## ARTICLE
*-*-*

We are like sculptors, constantly carving out of others the image we long for, need, love or desire, often against reality, against their benefit, and always, in the end, a disappointment, because it does not fit them.” ― Anaïs Nin
From my first breath in this world, my parents wanted me to be the best at everything. To be successful, strong and wealthy. To stand out in certain carefully selective ways, but only those ways deemed to be acceptable. To be beautiful, desired, well-mannered and socially acceptable. Divisiveness was ingrained in me, in the most pernicious of ways. I was taught to set myself apart from others, to hold myself to the highest standards, and to not be content until I had achieved all of these things and however many more were required along the way. (* Note: I say “parents” as I write this, but only because it is impossible for me to separate out the often opposing desires of my Mother versus my Father)
But, what about being happy?
What about joy? Wonder?
Or the vibrant sensation of just being?
While I tried in earnest to fulfill my parent’s expectations of me, it was never what I myself wanted, nor what made me happy. No one knew of my inner turmoil, which took the form of constant anxiety. I was unaware that my experience of the world was anything other than normal. As I gnawed my fingernails into shortened little stumps, as I retreated into my imaginarium, as I kept telling myself that I only had to do this, that and the other in order to end up here, there or where… all these things. I knew I was different, but I never understood just how much. I hid my perceptions of these things, for they were weaknesses, and I was to be strong.
The strong remained silent and quietly dealt with their inner demons. The strong did not cry, complain or share their worries. But I was not strong, I was only pretending. My parents wanted for me to be stronger than they were. And to succeed within the highest echelons of neurotypical expectations and rewards. While my Mother never said it outright, I believe she wanted to see me working in a well-paid career, married to a Doctor or Lawyer, and living a plush life in an expensive house and all of the accoutrements that such a life brings. But… this is not me. It never was me. It’s wasn’t me back then, and it most certainly is not me today. I have failed their expectations of me in every way possible.
I’ve been inspired to write this, for it’s been something that’s been on my mind for a while. Ever since I started writing and was welcomed into the online Autism community. It’s a very expansive community, quite possibly as expansive as the varied Autism spectrum is, itself. But from my first week of exploring it, I felt a certain amount of uneasiness at the profiles, vignettes, interviews and stories about Autistic women being shared through various media. What I’m talking about is what I’ve had two different friends refer to as “shiny happy stories” or “inspiration autism porn”. (Now obviously, the word “porn” here does not imply anything of a sexual nature.) What I’m referring to are those shiny happy perfect success stories about Autistic people. The ones that you’re glad are out there, but at the same time, they leave you sitting at your computer, feeling even more horribly lacking in this world.

*-*-*

## GIVEN DATA
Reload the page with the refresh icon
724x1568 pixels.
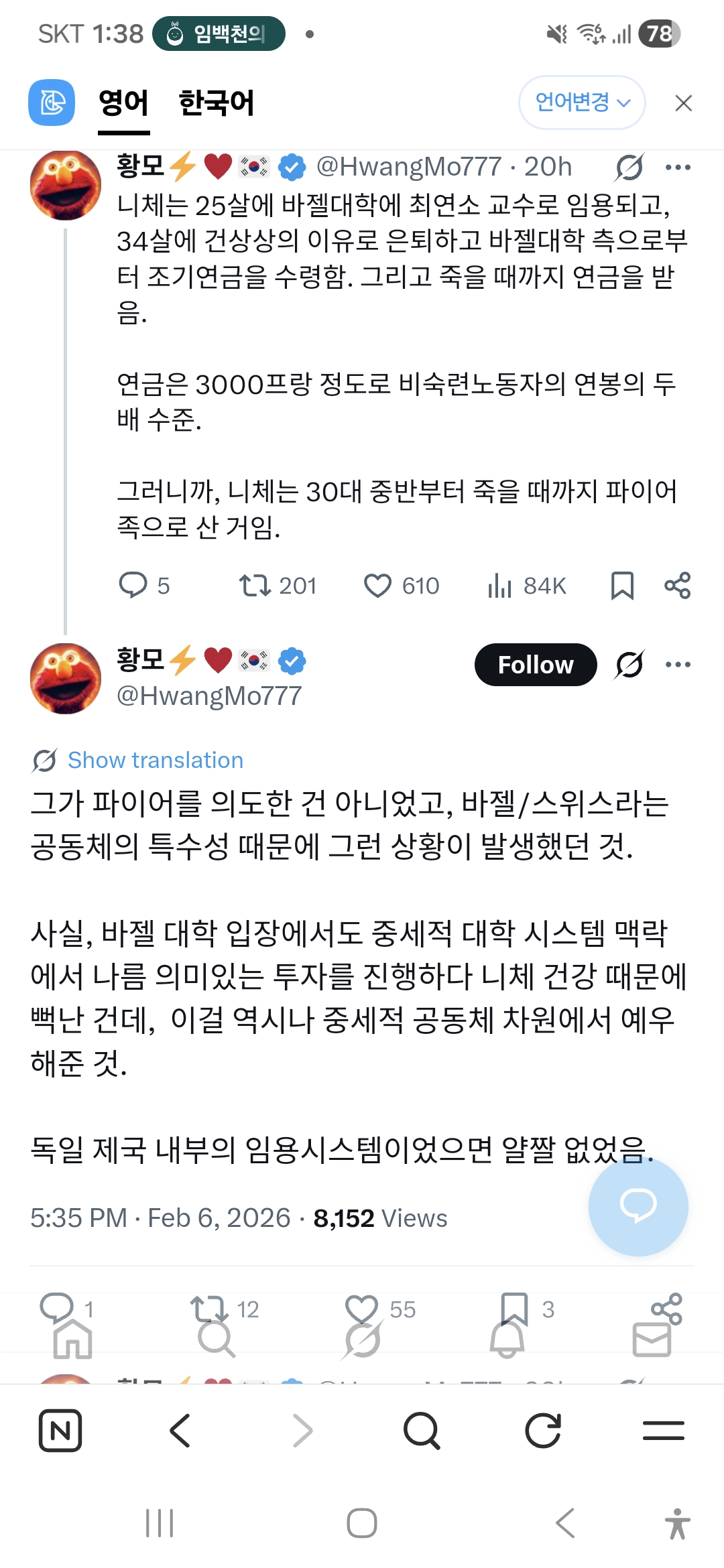(x=542, y=1431)
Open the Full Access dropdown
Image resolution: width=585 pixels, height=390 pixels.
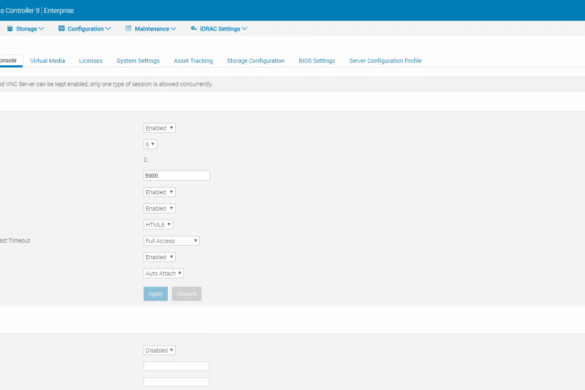(x=172, y=241)
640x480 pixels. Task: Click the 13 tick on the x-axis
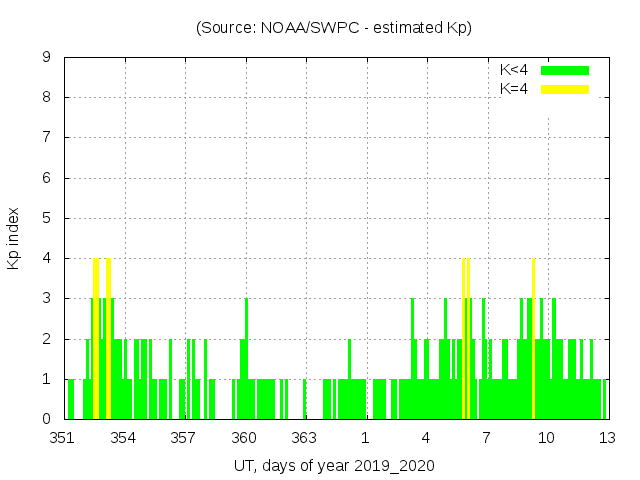pyautogui.click(x=606, y=438)
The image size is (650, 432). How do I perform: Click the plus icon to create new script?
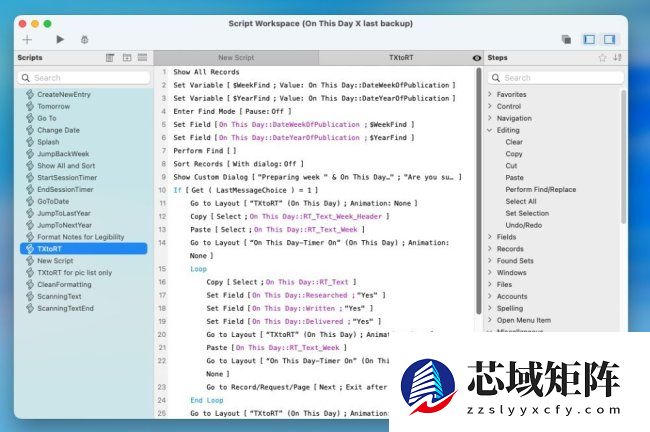click(x=27, y=39)

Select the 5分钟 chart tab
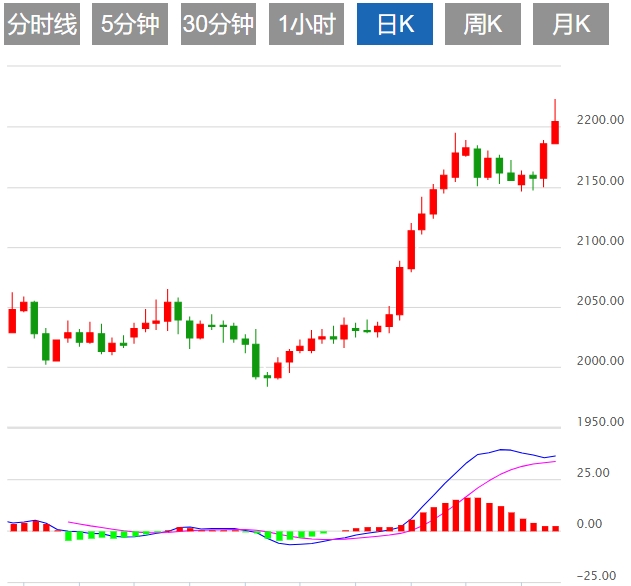[130, 25]
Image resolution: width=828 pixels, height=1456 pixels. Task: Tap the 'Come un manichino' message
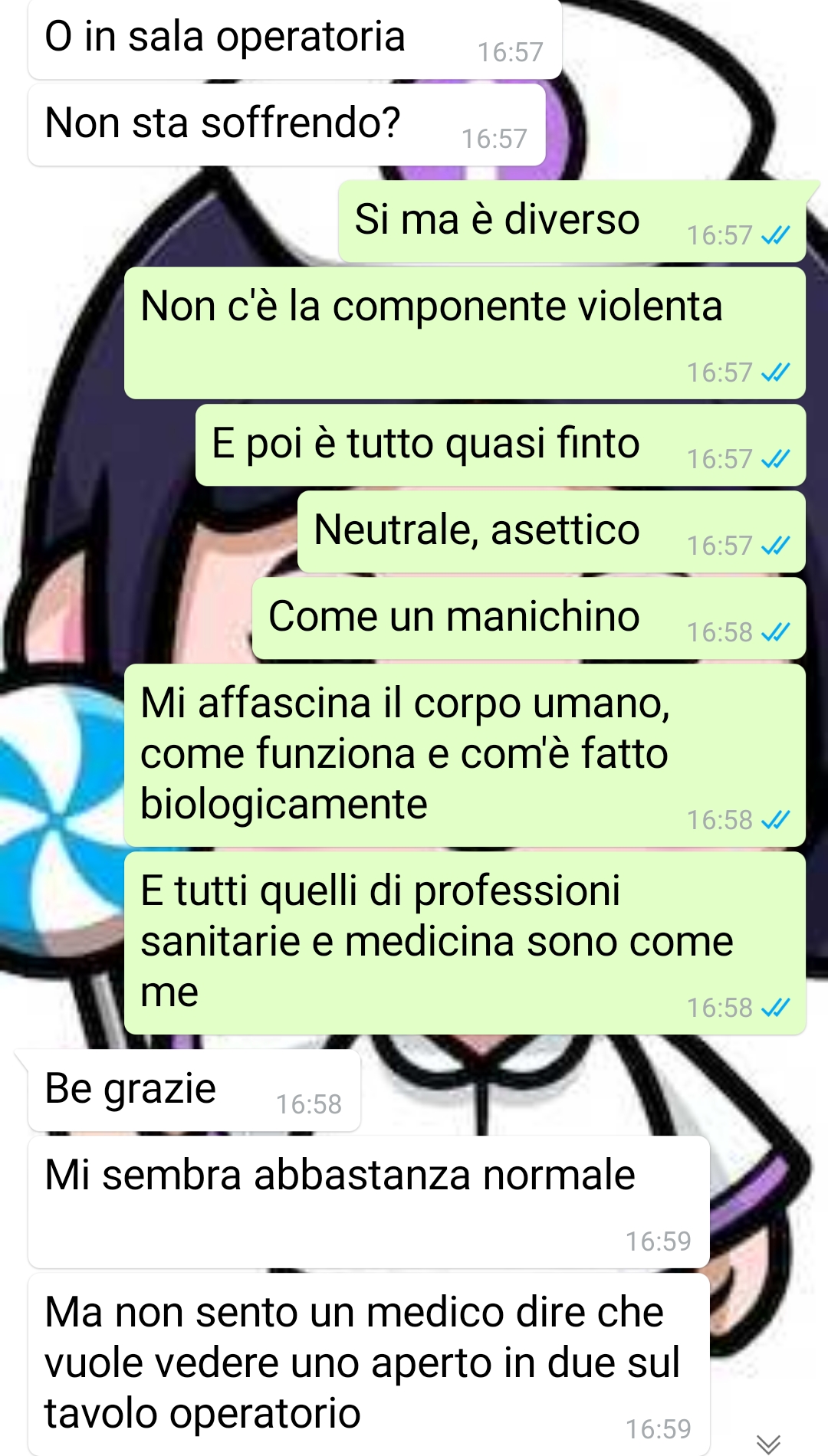pyautogui.click(x=529, y=618)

*-*-*

## STATED EXERCISE 1
Duplicate the entries word for word, beginning at the line that contains "The image size" and continuing through the last line of the entries, with both ends included. Omit the pictures from your reply.
## STATED EXERCISE 2
Pick up the essay on parental expectations and Autistic identity from the point at which it stops, and continue it.

## EXERCISE RESPONSE 1
The image size is (650, 432). How do I perform: Click the plus icon to create new script?
click(x=27, y=39)

Select the 5分钟 chart tab
[130, 25]
Image resolution: width=828 pixels, height=1456 pixels. Task: Tap the 'Come un manichino' message
pyautogui.click(x=529, y=618)

## EXERCISE RESPONSE 2
These stories are typically not just incredible examples of Autistic success, but they would considered to be neurotypical successes as well. Is the only type of success in this world that which fits into the neurotypical paradigm? What about people who live a more quiet and simple life, and aren’t on the stage, published writers, accomplished scientists, aspiring artists, or esteemed entrepreneurs? How many of us on the spectrum are sitting here, right now, feeling that we are somehow less worthy as people- because we would never be the subject of one of these “shiny happy” stories depicting autism? I’d wager that there are many of you who feel as I do.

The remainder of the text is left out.